• What to work on:
1. Answer these questions about the normalization email, using only what it states.
(a) Which sentence did Martin suggest splitting into two?
(b) In which two areas did Martin's side find cases where full normalization may not work?
(c) According to the reply, what will drive a conclusion on the requirements?
2. Retype part of the normalization email, starting at "That's a good" and ending at "here is questionable/untenable.".
3. Continue the normalization email from its final sentence.

• Text to read:
RE: XML 5e, Unicode Normalization, and CharMod: Your thoughts sought...

Hello Martin,

(chair hat off)

Thanks for taking the time to reply.
> 
> - I suggest to split the first sentence into two. Unicode says...
> However, XML parsed entities...

That's a good idea.

> 
> - Full normalization is the right thing in general, but is not
> always
> appropriate. In particular, we found some cases with SVG and fonts
> where it may not work. But that's okay, because you have a SHOULD.

Okay, but for this specific case (XML parsed elements), isn't it always appropriate? I know the font case doesn't apply here, but I'm curious about the SVG case (I don't recall what it is). If full normalization is not always appropriate for XML document elements, then even the SHOULD here is questionable/untenable.


> 
> - The problem that CharMod_Norm isn't in a stable state is still
> around.

Agreed. What concerns me now is not the explanatory material in CharMod-Norm ("what is normalization", etc.), but the conclusions we make and the requirements we intend to enforce as a result. I think the XML issue will drive us to a conclusion on what those should be and from there we should be able to finalize the document.

• Raw data:
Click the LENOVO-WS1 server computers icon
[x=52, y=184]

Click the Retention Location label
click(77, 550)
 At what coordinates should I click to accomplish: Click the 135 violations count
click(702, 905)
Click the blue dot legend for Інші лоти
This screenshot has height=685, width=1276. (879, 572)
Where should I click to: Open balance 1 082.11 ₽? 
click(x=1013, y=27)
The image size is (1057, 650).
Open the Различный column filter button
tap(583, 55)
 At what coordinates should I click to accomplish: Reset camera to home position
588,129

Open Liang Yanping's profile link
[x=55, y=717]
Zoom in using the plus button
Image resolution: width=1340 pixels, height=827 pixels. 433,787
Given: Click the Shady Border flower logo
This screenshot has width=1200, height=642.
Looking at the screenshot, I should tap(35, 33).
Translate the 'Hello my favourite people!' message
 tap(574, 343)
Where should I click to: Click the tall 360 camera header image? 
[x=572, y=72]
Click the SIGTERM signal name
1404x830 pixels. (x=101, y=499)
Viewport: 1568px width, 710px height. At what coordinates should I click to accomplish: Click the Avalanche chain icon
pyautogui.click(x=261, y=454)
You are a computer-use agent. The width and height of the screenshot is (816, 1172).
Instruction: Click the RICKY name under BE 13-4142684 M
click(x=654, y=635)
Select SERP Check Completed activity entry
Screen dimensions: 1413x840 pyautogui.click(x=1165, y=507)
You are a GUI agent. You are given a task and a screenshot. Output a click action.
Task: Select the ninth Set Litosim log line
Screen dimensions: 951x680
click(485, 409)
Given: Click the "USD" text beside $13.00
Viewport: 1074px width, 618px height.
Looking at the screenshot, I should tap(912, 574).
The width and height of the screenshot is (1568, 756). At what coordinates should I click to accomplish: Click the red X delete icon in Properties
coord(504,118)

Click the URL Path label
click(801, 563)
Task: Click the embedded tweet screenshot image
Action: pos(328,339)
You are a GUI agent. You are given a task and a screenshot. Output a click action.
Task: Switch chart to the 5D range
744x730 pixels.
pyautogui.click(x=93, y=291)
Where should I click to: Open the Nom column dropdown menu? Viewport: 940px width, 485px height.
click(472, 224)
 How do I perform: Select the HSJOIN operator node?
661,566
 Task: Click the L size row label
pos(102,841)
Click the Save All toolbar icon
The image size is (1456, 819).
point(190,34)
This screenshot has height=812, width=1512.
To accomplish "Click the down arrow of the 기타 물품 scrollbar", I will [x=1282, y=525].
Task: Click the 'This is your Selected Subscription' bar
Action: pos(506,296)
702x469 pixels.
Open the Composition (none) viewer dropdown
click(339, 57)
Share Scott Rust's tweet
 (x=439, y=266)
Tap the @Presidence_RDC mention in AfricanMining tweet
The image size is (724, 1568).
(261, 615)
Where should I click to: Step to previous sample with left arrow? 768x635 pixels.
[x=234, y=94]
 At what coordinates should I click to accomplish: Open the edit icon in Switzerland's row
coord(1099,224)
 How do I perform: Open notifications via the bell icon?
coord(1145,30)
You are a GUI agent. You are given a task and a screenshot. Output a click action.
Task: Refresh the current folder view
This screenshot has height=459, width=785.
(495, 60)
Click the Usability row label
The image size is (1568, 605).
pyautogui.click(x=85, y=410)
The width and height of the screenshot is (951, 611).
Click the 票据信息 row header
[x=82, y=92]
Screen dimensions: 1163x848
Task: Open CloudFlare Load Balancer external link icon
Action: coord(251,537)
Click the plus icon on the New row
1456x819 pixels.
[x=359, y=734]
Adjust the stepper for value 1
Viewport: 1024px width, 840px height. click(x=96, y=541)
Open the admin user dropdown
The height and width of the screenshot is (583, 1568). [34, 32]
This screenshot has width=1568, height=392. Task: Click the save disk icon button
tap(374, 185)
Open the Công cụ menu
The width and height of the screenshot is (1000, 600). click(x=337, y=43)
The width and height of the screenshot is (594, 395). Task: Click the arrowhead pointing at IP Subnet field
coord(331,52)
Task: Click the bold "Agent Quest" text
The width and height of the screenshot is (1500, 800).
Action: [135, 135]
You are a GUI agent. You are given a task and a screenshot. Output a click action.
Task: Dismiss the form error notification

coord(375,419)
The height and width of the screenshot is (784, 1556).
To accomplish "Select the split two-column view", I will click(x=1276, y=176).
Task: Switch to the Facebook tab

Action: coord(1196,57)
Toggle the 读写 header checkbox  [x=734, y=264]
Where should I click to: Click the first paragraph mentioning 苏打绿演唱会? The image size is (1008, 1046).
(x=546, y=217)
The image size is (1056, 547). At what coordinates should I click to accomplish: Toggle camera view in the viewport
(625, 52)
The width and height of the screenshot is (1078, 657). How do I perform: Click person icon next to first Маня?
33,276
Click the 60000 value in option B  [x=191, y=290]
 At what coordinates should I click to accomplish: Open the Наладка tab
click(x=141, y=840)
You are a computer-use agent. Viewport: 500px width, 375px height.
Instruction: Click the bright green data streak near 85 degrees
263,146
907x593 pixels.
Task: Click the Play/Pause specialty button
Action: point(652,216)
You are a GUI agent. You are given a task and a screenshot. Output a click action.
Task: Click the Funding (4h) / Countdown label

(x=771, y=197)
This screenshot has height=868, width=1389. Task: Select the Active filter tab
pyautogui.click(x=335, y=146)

• Solved tasks:
1.
(a) The first sentence.
(b) SVG and fonts.
(c) The XML issue.

2.
That's a good idea.

> 
> - Full normalization is the right thing in general, but is not
> always
> appropriate. In particular, we found some cases with SVG and fonts
> where it may not work. But that's okay, because you have a SHOULD.

Okay, but for this specific case (XML parsed elements), isn't it always appropriate? I know the font case doesn't apply here, but I'm curious about the SVG case (I don't recall what it is). If full normalization is not always appropriate for XML document elements, then even the SHOULD here is questionable/untenable.

3.
> 
> As CharMod_Norm is still being worked on, we can (and will have to)
> adjust that as necessary. However, except for moving from MUST to
> SHOULD, I don't see a conflict. Note that step 1 of C312 says "
> MUST be performed by the producers of the strings to be compared".

If we insert the warning we are proposing into XML, I think we have cast serious doubt on all of our normative language in CharModNorm. I don't think we can even say you "SHOULD" normalize if what you are comparing are XML parsed elements. In fact, we should say "SHOULD NOT", because normalization will break when processing valid XML.

I'm concerned that, effectively, both early and late normalization are dead.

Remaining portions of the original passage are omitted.